- **Extract to read**:
========
So I guess I am mean, I can admit that much, and because of my potential to find Opportunities to Enlighten, and the frequency with which I often stick my hands into the air, extend all my fingers, and shake my wrists in what my best friend Jamie has aptly described as the Angry Jazz Hands move, I knew at that moment that I couldn’t get a job working with people; it would be disastrous. After all, a nearly blind lady was almost pummeled to a jug of Sunny Delight by a mountain of tumbling citrus because of me. I just might kill someone in my next job, and I’ll be honest here, I couldn’t do time. Really. No way. I couldn’t share a room with four other people, let alone poop in front of them. I hate sharing a room and a bathroom with my husband, and I even have eminent domain over him. Prison would never work out: I’d get picked last for all of the gangs, I’d never get included in escape plans, it would be just like high school.
This was bad, because if my book got one nasty, horrible review, it could certainly get another. If it did, that meant that I was going to have to do something for a living besides the only thing I knew how to do.
“What am I going to do?” I cried to my husband. “This mean person hated my book, I’m losing my job, and I don’t want to go to prison.”
“Will you just stop with that stupid review?” my husband said, rapidly depleting the ounce that God gave him. “Who cares? I wouldn’t worry about it if I were you. The amount of bad karma due that guy is probably of biblical proportions. I’m sure you’re not his first victim. I wouldn’t want to be the one walking next to him and wearing soccer cleats in a thunderstorm.”
And just as if I had been hit by lightning myself, I had an epiphany of such revolutionary proportions that I gasped slightly.
In a millisecond, I had just hatched a brilliant, brilliant, magnificent plan.
If it all boiled down to bad karma, maybe the bad review was my own bad karma getting thrown back at me. Bad karma for not helping Loretta, for being impatient, for being a Pointer-Outer. And, if I could immediately embark on a life as a Nice People Person Person, maybe my next review would be good.
Really, I said to myself, how much energy could it take to be nice? A whole lot less than being angry, hostile, and frustrated nearly every time you encountered one of the Foolish, which could realistically be sixty times in one single minute if you were at the movies, the grocery store, driving someplace, or my current place of employment, I’ll tell you that much. Sometimes, as a mean person, I almost had to be a gladiator. It took a ton of stamina not to melt down and just go crazy and start swinging a very sharp and pointy metaphorical sword at everybody. All you had to do to be nice was smile and nod your head. Smile and nod. And sometimes toss in a “My, what a pretty dress!” or an “Aren’t you delightful?” like my seventy-six-year-old neighbor who smiles all the time despite the fact that she has a mole on her face the size of a York Peppermint Patty and two bum sons in their fifties who still live at home.
========
- **Stored dataset items**:
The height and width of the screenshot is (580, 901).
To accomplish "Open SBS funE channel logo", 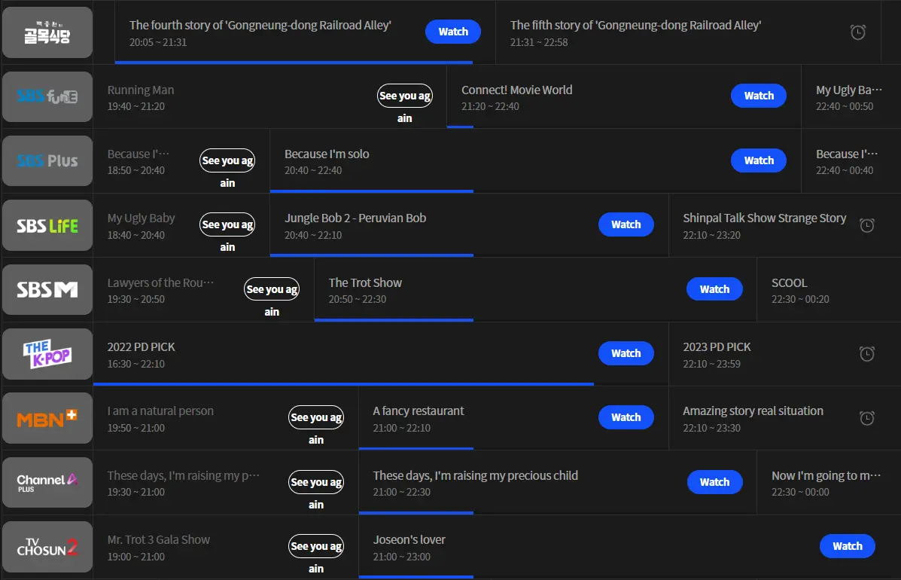I will [x=47, y=96].
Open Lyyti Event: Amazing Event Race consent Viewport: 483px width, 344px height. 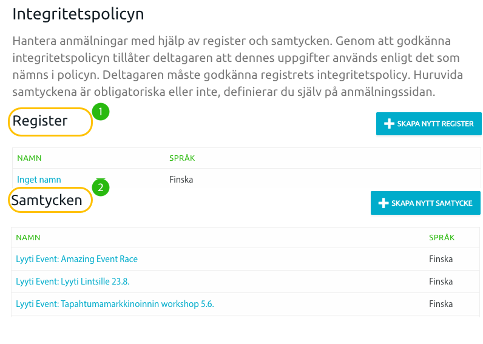point(77,259)
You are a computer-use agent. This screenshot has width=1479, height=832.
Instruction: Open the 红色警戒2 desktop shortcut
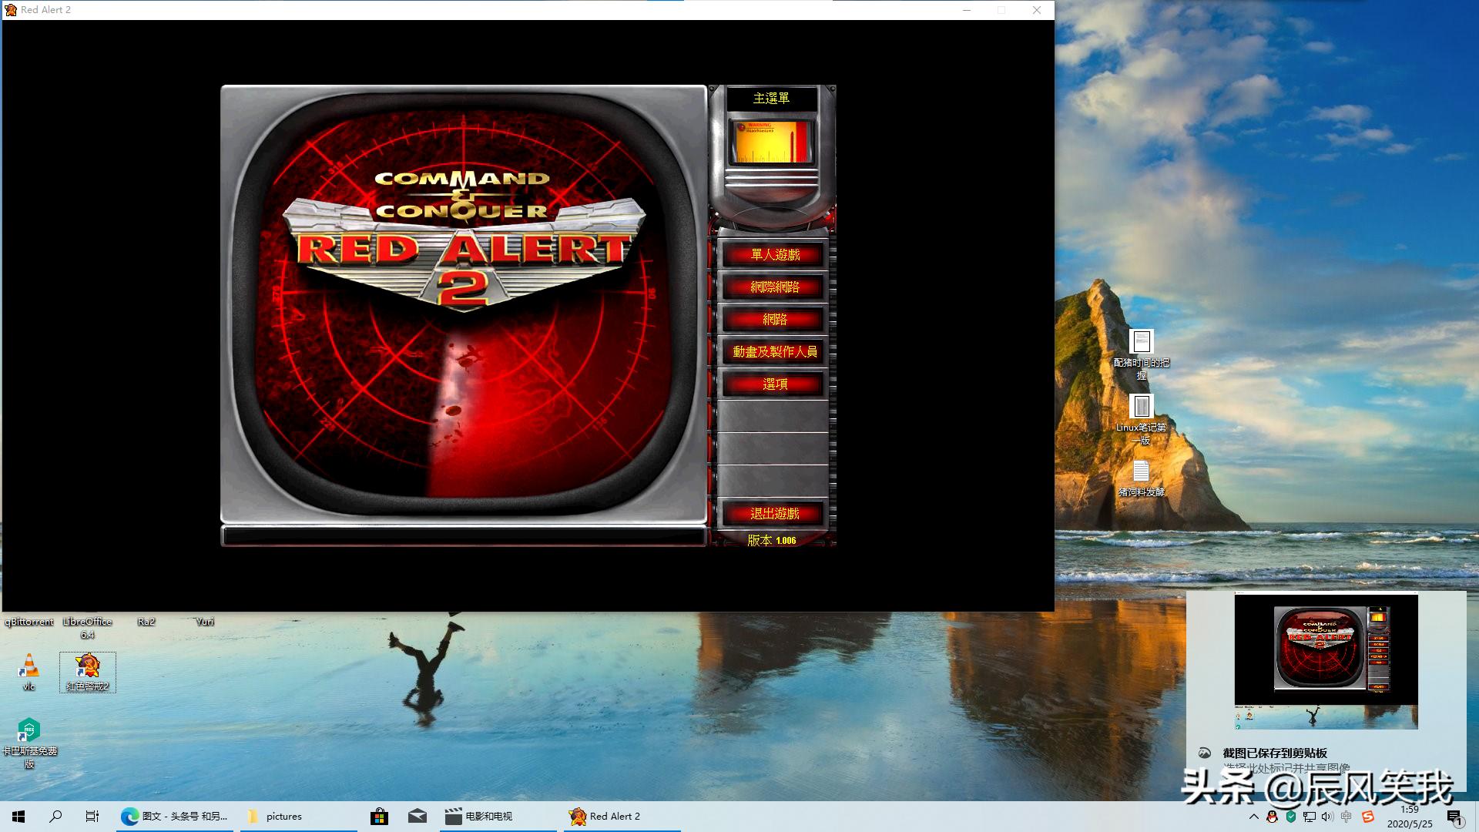coord(87,664)
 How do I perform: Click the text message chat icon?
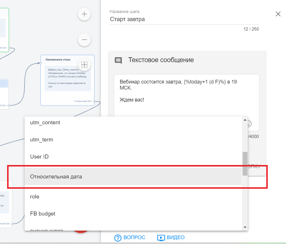(x=118, y=60)
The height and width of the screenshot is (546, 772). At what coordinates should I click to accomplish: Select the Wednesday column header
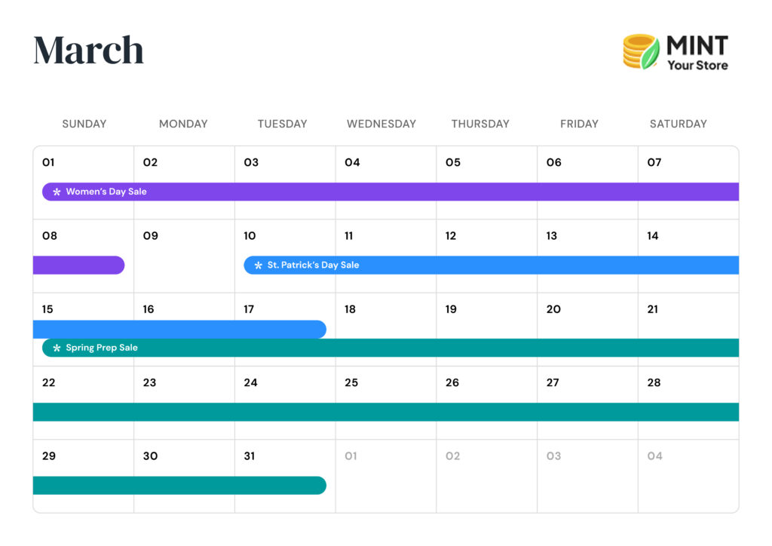pyautogui.click(x=381, y=124)
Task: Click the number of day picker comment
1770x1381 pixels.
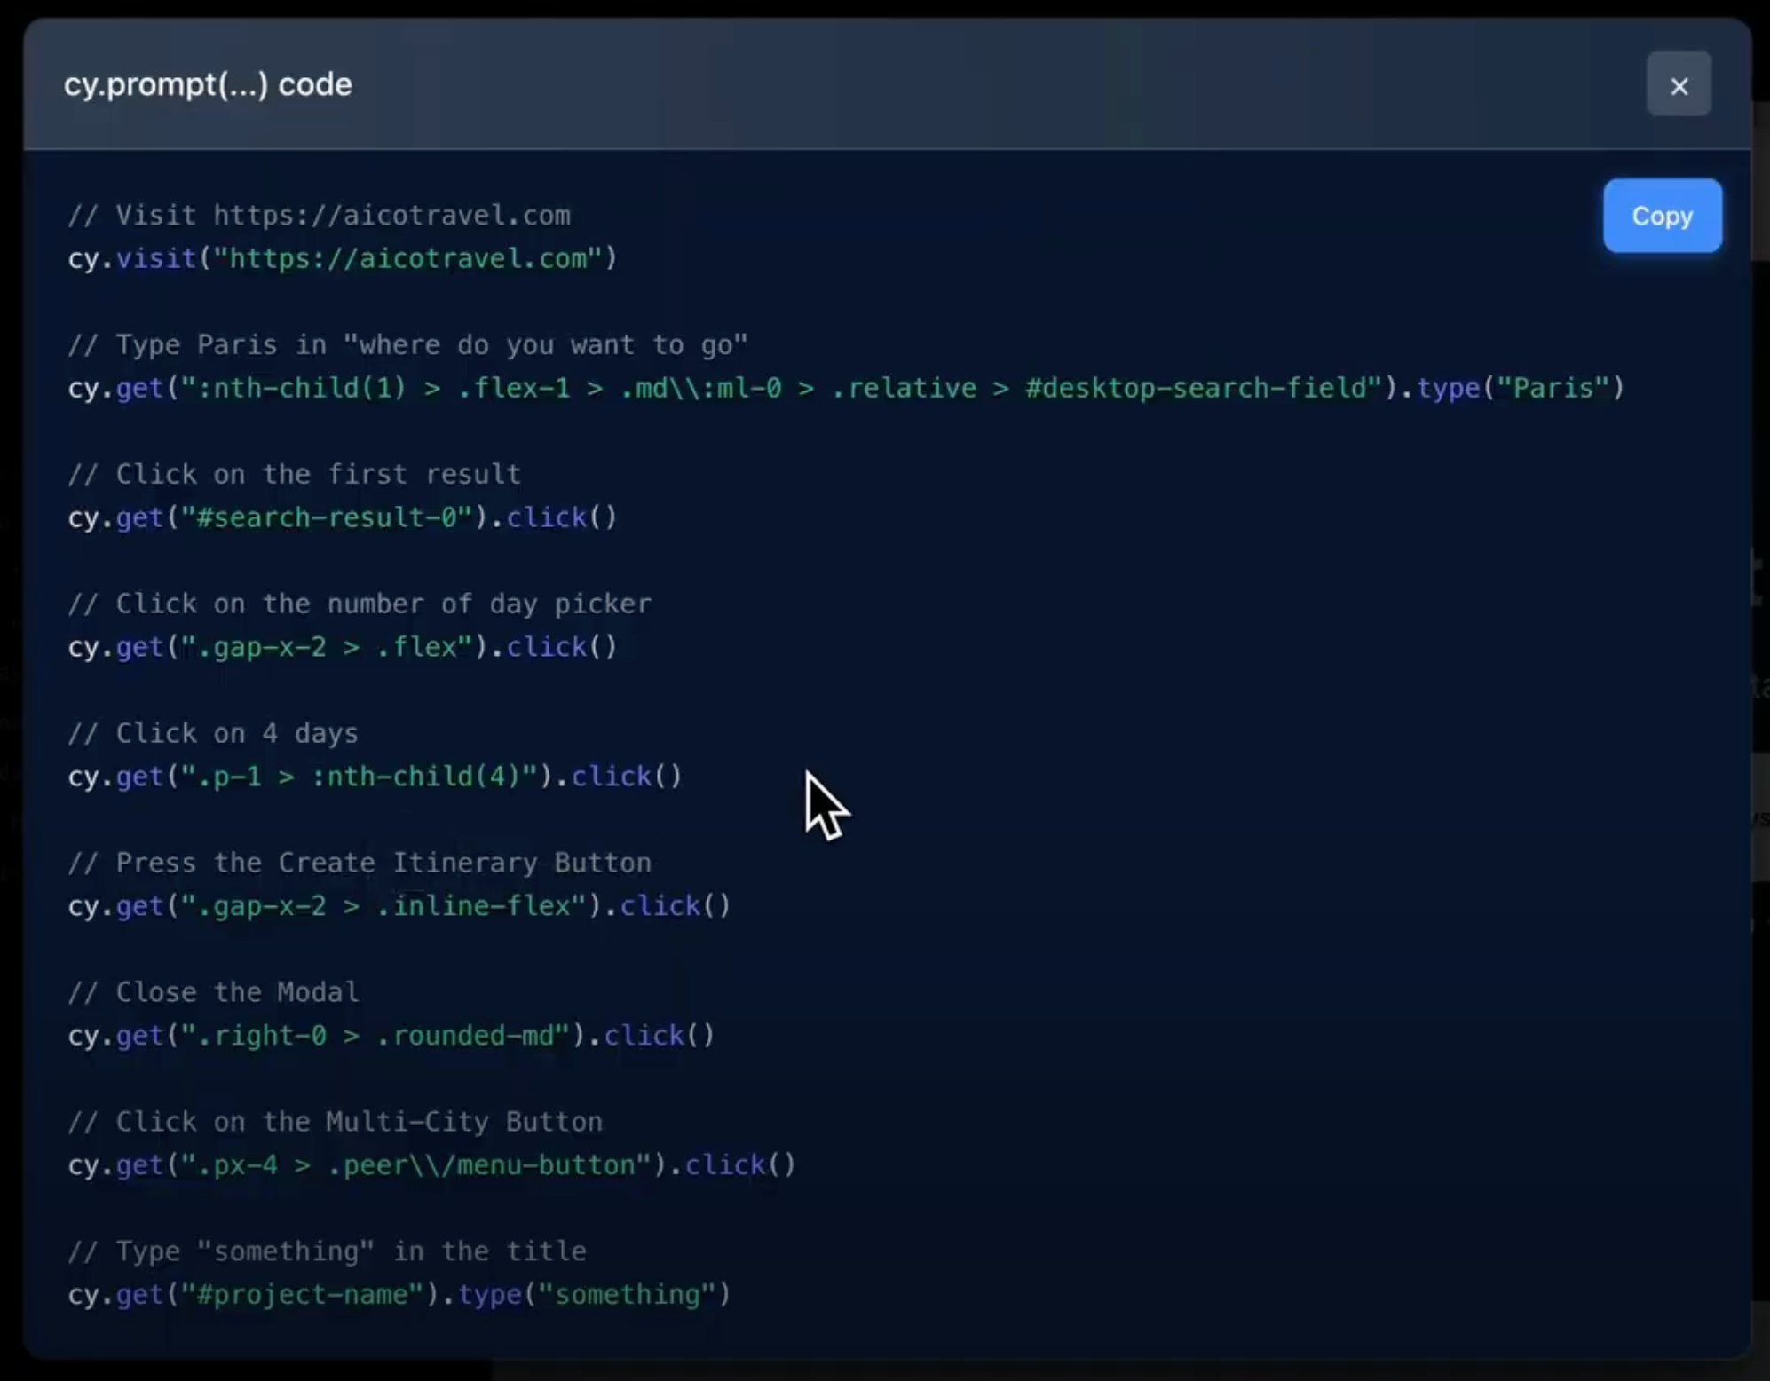Action: click(360, 604)
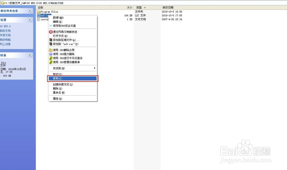
Task: Click the WinRAR 添加到压缩文件 icon
Action: point(51,40)
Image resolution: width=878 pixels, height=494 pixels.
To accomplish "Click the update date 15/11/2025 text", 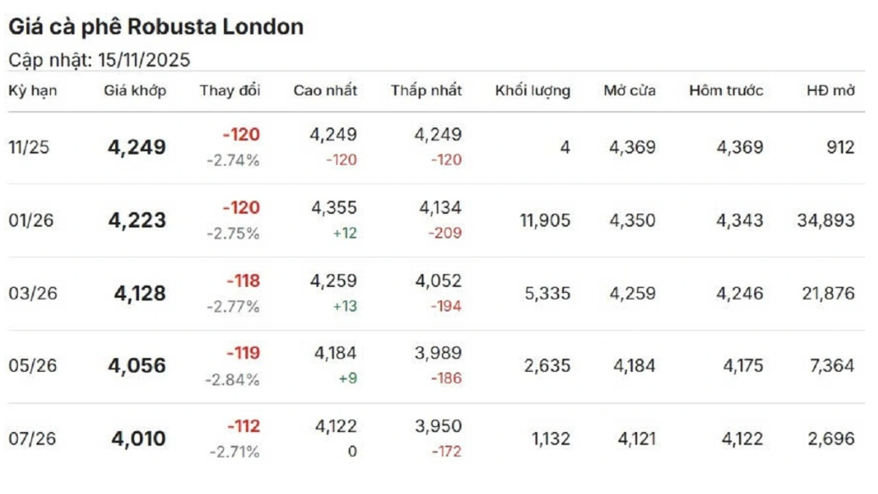I will [x=143, y=59].
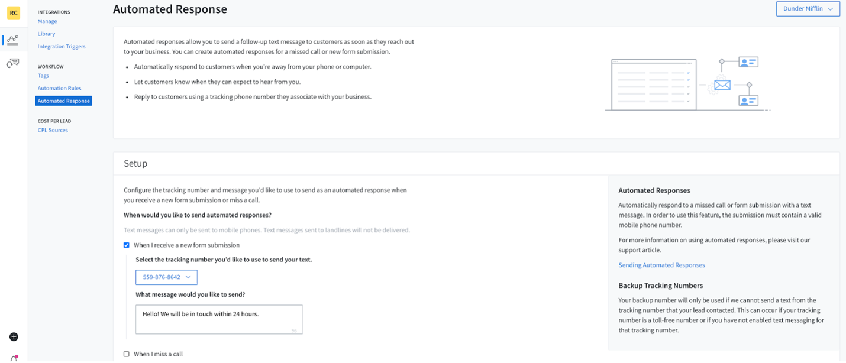Enable the When I miss a call checkbox
This screenshot has height=363, width=846.
[126, 354]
========
- **Complete the following**:
#1 Decide whether each statement agrees with the passage about the bad book review, answering yes or no and quoting the deciding words: (a) The husband thinks the reviewer has a large amount of bad karma coming. (b) The narrator's best friend is named Loretta. (c) The neighbor has two sons in their fifties who still live at home.
#2 Write what comes next in the passage about the bad book review, continuing from its last sentence.

- **In response**:
#1
(a) Yes: "The amount of bad karma due that guy is probably of biblical proportions."
(b) No: "my best friend Jamie has aptly described as the Angry Jazz Hands move"
(c) Yes: "two bum sons in their fifties who still live at home"

#2
So then I practiced smiling and nodding, and what a piece of cake! To think I could have been doing this all along, and if I had, that bad review probably wouldn’t have happened if karma had anything to do with it. After a couple of hours, I felt I was ready to start a new phase in my life, appropriately titled “I Love Everybody,” and it was going to be a good day to test out my new niceness, especially as I was headed to Costco to pick up my nephew’s birthday cake before his party.
As I pulled out of my driveway, I noticed my other neighbor across the street who frankly really should be living on a farm because of all the feral cats she is breeding due to the fact that she is a Feeder. Let me add to that. She should be living on a farm far, far, far away from me, because as a Feeder, she has encouraged the development of something of a free-range cat wildlife habitat in her front yard. She claims they’re not her cats, but let me tell you, someone over there has to be in charge of that appalling, hideous experiment, because it’s a laboratory like no other. Come stand at my window at 6 P.M. on any given night and you can see the whole show, the most extensive research project concerning crossbreeding and mammals the universe has ever hosted, and that includes aliens. At six is when my neighbor, the Feeder, saunters out to her front yard and pours the cheapest brand of cat food she could find that week into roughly twenty bowls scattered about her chain-link-fenced yard and slowly, you’ll see the swarm begin. They come in from everywhere. They climb down from roofs, leap out of trees, crawl out from under cars, pop up out of manholes, they come. They come. And they feed, all forty to sixty of them, depending on the live-birth rate of that particular breeding season. If T. S. Eliot had lived in my house, Cats would have never existed; instead, there would now be a touring company of the musical I’ve Got the Sack, You Bring the Rock, and We’ll Meet Down by the Creek.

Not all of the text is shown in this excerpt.